The blue squares correspond to $|\beta|_1 \le s$ for different $s$, where $|\beta|_1 = constant$ along a square. Increasing $\lambda$ decreases the size of the square. The red ellipses correspond to different distinct values of $||y-x\beta||_2^2$ where $||y-x\beta||_2^2=constant$ along an ellipse. For a fixed $\lambda$ the value of $s$ is fixed: this corresponds to one of the blue squares.

The minimum value of $||y-x\beta||_2^2$ in unconstrained case occurs at the center of the ellipse. However, under the constrained case of $|\beta|_1 \le s$ the solution will be displaced towards the origin.

The unique lasso solution is located at the point where these two ‘curves’ touch. Since the curve $|\beta|_1 \le s$ is non-differentiable at few points the lasso solution for few $\beta_i$s can be zero. On increasing $\lambda$ (decreasing $s$) these $β_i$s remain 0; other $β_i$s tend to 0. This causes sparsity in the coefficients of lasso.

Extension to deep learning

Deep learning networks inevitably have fully-connected layers. These layers perform linear transformation on the input and apply an activation on the transformed variables. When the transformed outputs are small in magnitude (typically less than 1) the non-linearity can be ignored. With lasso penalty on the weights the estimation can be viewed in the same way as a linear regression with lasso penalty. The geometric interpretation suggests that for $\lambda > \lambda_1$ (minimum $\lambda$ for which only one $\beta_j=0$) we will have at least one weight = 0. This creates sparsity in the weights. This argument also applies to non-linear cases with large values of transformed inputs.

Conclusion

Lasso penalty creates sparsity in coefficients by driving some of the coefficient to 0. This applies to linear regression and fully-connected layers in deep neural networks.

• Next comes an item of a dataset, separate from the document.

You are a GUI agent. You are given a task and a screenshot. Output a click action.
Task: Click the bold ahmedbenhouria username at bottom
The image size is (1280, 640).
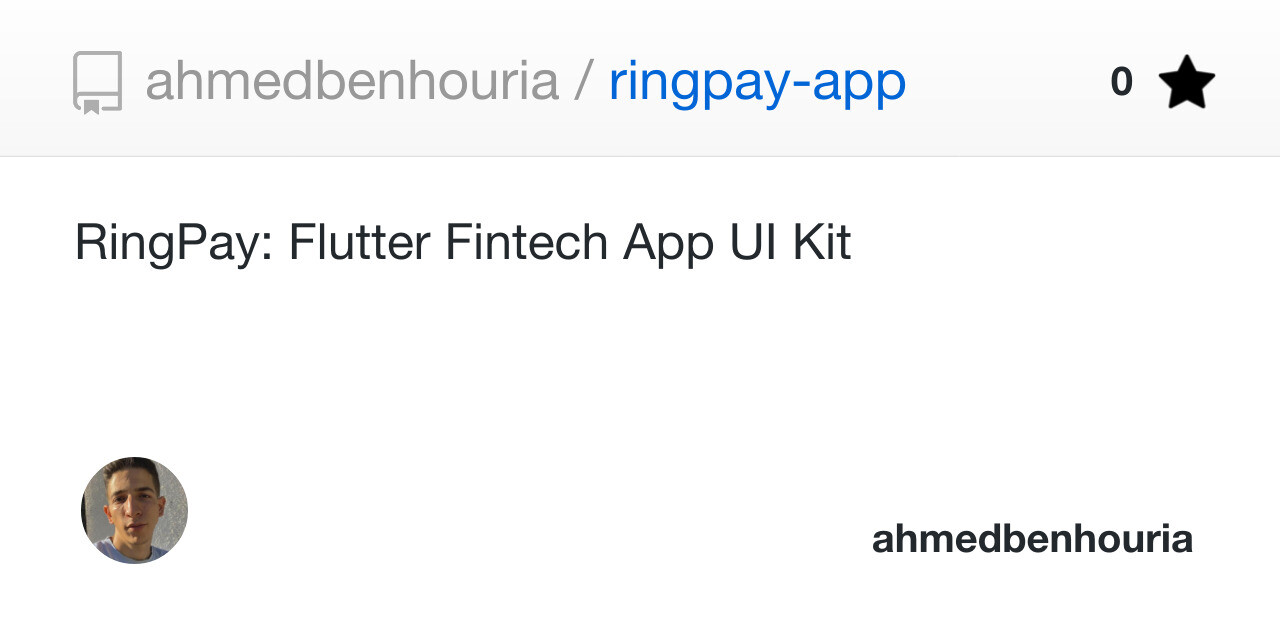click(x=1032, y=538)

Therefore lasso penalty can reduce the complexity of deep learning models for suitable values of $\lambda$. However, it is not a solution for all problems.

If the underlying model is linear ($Y = X\beta + \epsilon$), non-zero $\lambda$ leads to bias in the lasso solution ($E(\hat\beta^{(Lasso)}) \neq \beta$ but the estimator has lower variance than MLE) — therefore it cannot achieve estimation and selection consistency simultaneously even for simple cases. Despite this shortcoming it is a good solution to overfitting on finite samples, especially in deep neural networks with large number of parameters that tend to overfit.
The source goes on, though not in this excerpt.